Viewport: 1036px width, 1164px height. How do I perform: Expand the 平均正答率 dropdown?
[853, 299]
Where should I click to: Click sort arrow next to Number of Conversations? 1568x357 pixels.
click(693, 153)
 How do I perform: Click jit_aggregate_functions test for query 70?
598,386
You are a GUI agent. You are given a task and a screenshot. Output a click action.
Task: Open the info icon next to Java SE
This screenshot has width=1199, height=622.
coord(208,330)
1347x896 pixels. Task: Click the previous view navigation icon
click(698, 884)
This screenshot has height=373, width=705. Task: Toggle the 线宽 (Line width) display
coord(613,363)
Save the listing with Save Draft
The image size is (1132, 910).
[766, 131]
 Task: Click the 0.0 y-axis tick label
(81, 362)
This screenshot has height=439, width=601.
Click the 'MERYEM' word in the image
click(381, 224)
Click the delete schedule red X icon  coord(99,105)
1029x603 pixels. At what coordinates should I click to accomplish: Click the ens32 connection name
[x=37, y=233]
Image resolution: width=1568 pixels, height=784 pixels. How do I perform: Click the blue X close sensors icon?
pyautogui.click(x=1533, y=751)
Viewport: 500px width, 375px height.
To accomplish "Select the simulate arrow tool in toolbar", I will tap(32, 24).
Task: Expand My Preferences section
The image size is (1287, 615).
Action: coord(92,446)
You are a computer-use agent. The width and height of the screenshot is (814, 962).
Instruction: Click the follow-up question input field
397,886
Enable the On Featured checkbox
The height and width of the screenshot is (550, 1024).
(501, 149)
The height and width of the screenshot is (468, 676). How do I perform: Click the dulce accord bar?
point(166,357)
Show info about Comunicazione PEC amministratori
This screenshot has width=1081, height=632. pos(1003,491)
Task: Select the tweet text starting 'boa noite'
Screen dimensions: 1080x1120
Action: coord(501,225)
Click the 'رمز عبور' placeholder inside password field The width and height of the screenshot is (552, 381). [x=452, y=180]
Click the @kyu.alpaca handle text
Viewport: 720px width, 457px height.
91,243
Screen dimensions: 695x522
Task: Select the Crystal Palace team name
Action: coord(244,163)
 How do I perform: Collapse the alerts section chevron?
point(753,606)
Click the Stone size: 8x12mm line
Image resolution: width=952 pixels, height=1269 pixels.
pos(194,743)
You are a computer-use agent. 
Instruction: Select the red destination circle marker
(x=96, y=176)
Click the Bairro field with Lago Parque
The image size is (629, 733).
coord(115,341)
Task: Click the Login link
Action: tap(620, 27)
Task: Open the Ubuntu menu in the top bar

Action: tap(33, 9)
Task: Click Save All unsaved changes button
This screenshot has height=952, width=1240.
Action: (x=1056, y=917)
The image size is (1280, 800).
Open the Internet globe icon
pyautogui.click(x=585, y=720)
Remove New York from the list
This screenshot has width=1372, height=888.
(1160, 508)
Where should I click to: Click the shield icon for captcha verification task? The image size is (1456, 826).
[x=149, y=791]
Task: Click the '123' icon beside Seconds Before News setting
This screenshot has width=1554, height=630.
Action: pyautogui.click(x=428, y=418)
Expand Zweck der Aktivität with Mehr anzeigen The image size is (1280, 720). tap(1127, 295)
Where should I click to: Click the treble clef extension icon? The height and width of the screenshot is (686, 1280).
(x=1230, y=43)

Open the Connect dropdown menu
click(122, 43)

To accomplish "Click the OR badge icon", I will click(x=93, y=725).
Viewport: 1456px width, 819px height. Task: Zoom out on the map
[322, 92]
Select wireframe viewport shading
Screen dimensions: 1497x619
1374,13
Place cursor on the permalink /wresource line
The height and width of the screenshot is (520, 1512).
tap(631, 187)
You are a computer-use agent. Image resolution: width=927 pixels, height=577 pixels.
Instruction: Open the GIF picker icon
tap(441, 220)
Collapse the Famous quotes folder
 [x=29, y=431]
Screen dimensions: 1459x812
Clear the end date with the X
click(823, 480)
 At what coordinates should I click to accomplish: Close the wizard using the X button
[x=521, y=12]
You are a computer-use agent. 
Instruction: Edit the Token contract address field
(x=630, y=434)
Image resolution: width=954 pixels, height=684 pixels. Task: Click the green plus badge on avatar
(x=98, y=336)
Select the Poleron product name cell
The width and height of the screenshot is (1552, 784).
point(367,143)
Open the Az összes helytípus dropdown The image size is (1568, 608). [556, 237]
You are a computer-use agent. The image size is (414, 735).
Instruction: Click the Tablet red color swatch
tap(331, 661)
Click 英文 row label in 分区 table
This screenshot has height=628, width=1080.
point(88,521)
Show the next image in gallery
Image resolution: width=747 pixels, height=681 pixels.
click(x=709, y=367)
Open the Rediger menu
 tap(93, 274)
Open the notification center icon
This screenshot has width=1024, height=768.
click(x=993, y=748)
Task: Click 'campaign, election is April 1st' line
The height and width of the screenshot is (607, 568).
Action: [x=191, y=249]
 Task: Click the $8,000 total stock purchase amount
--*--
WORK TASK. Each entry is to be given again, exactly as it stands.

RESULT BELOW.
Viewport: 1036px width, 1164px height. How do I perform: Expand the 平均正答率 dropdown?
[853, 299]
Where should I click to: Click sort arrow next to Number of Conversations? 1568x357 pixels.
click(693, 153)
 How do I perform: Click jit_aggregate_functions test for query 70?
598,386
You are a GUI agent. You are given a task and a screenshot. Output a click action.
Task: Open the info icon next to Java SE
This screenshot has width=1199, height=622.
coord(208,330)
1347x896 pixels. Task: Click the previous view navigation icon
click(698, 884)
This screenshot has height=373, width=705. Task: Toggle the 线宽 (Line width) display
coord(613,363)
Save the listing with Save Draft
The image size is (1132, 910).
[766, 131]
 Task: Click the 0.0 y-axis tick label
(81, 362)
This screenshot has height=439, width=601.
Click the 'MERYEM' word in the image
click(381, 224)
Click the delete schedule red X icon  coord(99,105)
1029x603 pixels. At what coordinates should I click to accomplish: Click the ens32 connection name
[x=37, y=233]
Image resolution: width=1568 pixels, height=784 pixels. How do I perform: Click the blue X close sensors icon?
pyautogui.click(x=1533, y=751)
Viewport: 500px width, 375px height.
To accomplish "Select the simulate arrow tool in toolbar", I will tap(32, 24).
Task: Expand My Preferences section
The image size is (1287, 615).
Action: coord(92,446)
You are a computer-use agent. The width and height of the screenshot is (814, 962).
Instruction: Click the follow-up question input field
397,886
Enable the On Featured checkbox
The height and width of the screenshot is (550, 1024).
(501, 149)
The height and width of the screenshot is (468, 676). How do I perform: Click the dulce accord bar?
point(166,357)
Show info about Comunicazione PEC amministratori
This screenshot has width=1081, height=632. pos(1003,491)
Task: Select the tweet text starting 'boa noite'
Screen dimensions: 1080x1120
Action: coord(501,225)
Click the 'رمز عبور' placeholder inside password field The width and height of the screenshot is (552, 381). [x=452, y=180]
Click the @kyu.alpaca handle text
Viewport: 720px width, 457px height.
91,243
Screen dimensions: 695x522
Task: Select the Crystal Palace team name
Action: coord(244,163)
 How do I perform: Collapse the alerts section chevron?
point(753,606)
Click the Stone size: 8x12mm line
Image resolution: width=952 pixels, height=1269 pixels.
pos(194,743)
You are a computer-use agent. 
Instruction: Select the red destination circle marker
(x=96, y=176)
Click the Bairro field with Lago Parque
The image size is (629, 733).
coord(115,341)
Task: Click the Login link
Action: tap(620, 27)
Task: Open the Ubuntu menu in the top bar

Action: tap(33, 9)
Task: Click Save All unsaved changes button
This screenshot has height=952, width=1240.
Action: (x=1056, y=917)
The image size is (1280, 800).
Open the Internet globe icon
pyautogui.click(x=585, y=720)
Remove New York from the list
This screenshot has width=1372, height=888.
(1160, 508)
Where should I click to: Click the shield icon for captcha verification task? The image size is (1456, 826).
[x=149, y=791]
Task: Click the '123' icon beside Seconds Before News setting
This screenshot has width=1554, height=630.
Action: pyautogui.click(x=428, y=418)
Expand Zweck der Aktivität with Mehr anzeigen The image size is (1280, 720). tap(1127, 295)
Where should I click to: Click the treble clef extension icon? The height and width of the screenshot is (686, 1280).
(x=1230, y=43)

Open the Connect dropdown menu
click(122, 43)

To accomplish "Click the OR badge icon", I will click(x=93, y=725).
Viewport: 1456px width, 819px height. Task: Zoom out on the map
[322, 92]
Select wireframe viewport shading
Screen dimensions: 1497x619
1374,13
Place cursor on the permalink /wresource line
The height and width of the screenshot is (520, 1512).
tap(631, 187)
You are a computer-use agent. Image resolution: width=927 pixels, height=577 pixels.
Instruction: Open the GIF picker icon
tap(441, 220)
Collapse the Famous quotes folder
 [x=29, y=431]
Screen dimensions: 1459x812
Clear the end date with the X
click(823, 480)
 At what coordinates should I click to accomplish: Close the wizard using the X button
[x=521, y=12]
You are a computer-use agent. 
Instruction: Edit the Token contract address field
(x=630, y=434)
Image resolution: width=954 pixels, height=684 pixels. Task: Click the green plus badge on avatar
(x=98, y=336)
Select the Poleron product name cell
The width and height of the screenshot is (1552, 784).
point(367,143)
Open the Az összes helytípus dropdown The image size is (1568, 608). [556, 237]
You are a computer-use agent. The image size is (414, 735).
Instruction: Click the Tablet red color swatch
tap(331, 661)
Click 英文 row label in 分区 table
This screenshot has height=628, width=1080.
point(88,521)
Show the next image in gallery
Image resolution: width=747 pixels, height=681 pixels.
click(x=709, y=367)
Open the Rediger menu
 tap(93, 274)
Open the notification center icon
This screenshot has width=1024, height=768.
click(x=993, y=748)
Task: Click 'campaign, election is April 1st' line
The height and width of the screenshot is (607, 568).
Action: [x=191, y=249]
 Task: Click the $8,000 total stock purchase amount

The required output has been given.